That, for the moment at least, exhausted the interest in the

Heavens, and man began to study the earth. The invention

of a workable microscope, (a strange and clumsy little thing,)

by Anthony van Leeuwenhoek during the last half of the 17th

century, gave man a chance to study the ``microscopic'' creatures

who are responsible for so many of his ailments. It laid

the foundations of the science of ``bacteriology'' which in the

last forty years has delivered the world from a great number of

diseases by discovering the tiny organisms which cause the

complaint. It also allowed the geologists to make a more

careful study of different rocks and of the fossils (the petrified

prehistoric plants) which they found deep below the surface of

the earth. These investigations convinced them that the earth

must be a great deal older than was stated in the book of

Genesis and in the year 1830, Sir Charles Lyell published his

``Principles of Geology'' which denied the story of creation as

related in the Bible and gave a far more wonderful description

of slow growth and gradual development.



At the same time, the Marquis de Laplace was working on

a new theory of creation, which made the earth a little blotch

in the nebulous sea out of which the planetary system had

been formed and Bunsen and Kirchhoff, by the use of the

spectroscope, were investigating the chemical composition of the

stars and of our good neighbour, the sun, whose curious spots

had first been noticed by Galileo.



Meanwhile after a most bitter and relentless warfare with

the clerical authorities of Catholic and Protestant lands, the

anatomists and physiologists had at last obtained permission

to dissect bodies and to substitute a positive knowledge of our

organs and their habits for the guesswork of the mediaeval

quack.



Within a single generation (between 1810 and 1840) more

progress was made in every branch of science than in all the

hundreds of thousands of years that had passed since man first

looked at the stars and wondered why they were there. It

must have been a very sad age for the people who had been

educated under the old system.

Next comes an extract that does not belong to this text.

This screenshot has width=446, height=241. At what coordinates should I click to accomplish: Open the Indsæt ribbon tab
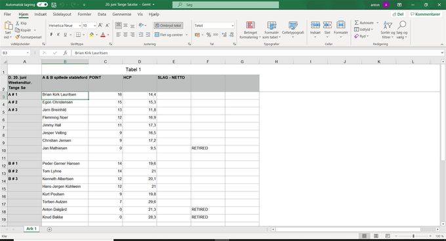pos(41,14)
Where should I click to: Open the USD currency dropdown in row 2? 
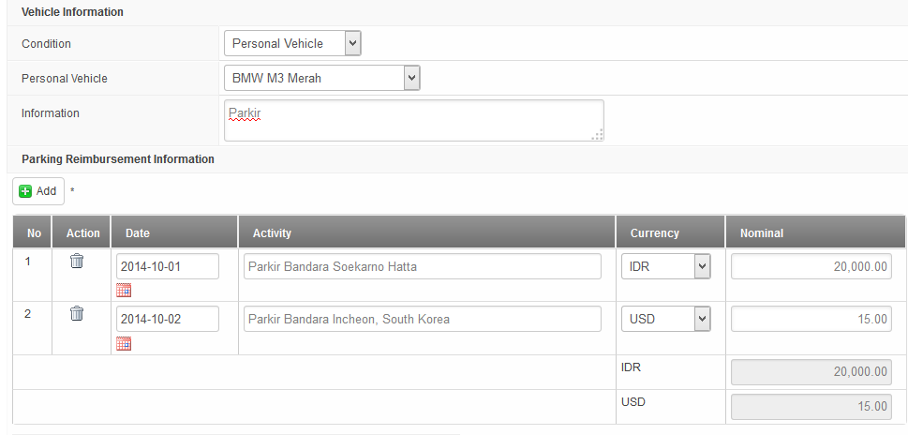665,319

And we can understand their

feeling of hatred for such men as Lamarck and Darwin, who

did not exactly tell them that they were ``descended from

monkeys,'' (an accusation which our grandfathers seemed to

regard as a personal insult,) but who suggested that the proud

human race had evolved from a long series of ancestors who

could trace the family-tree back to the little jelly-fishes who

were the first inhabitants of our planet.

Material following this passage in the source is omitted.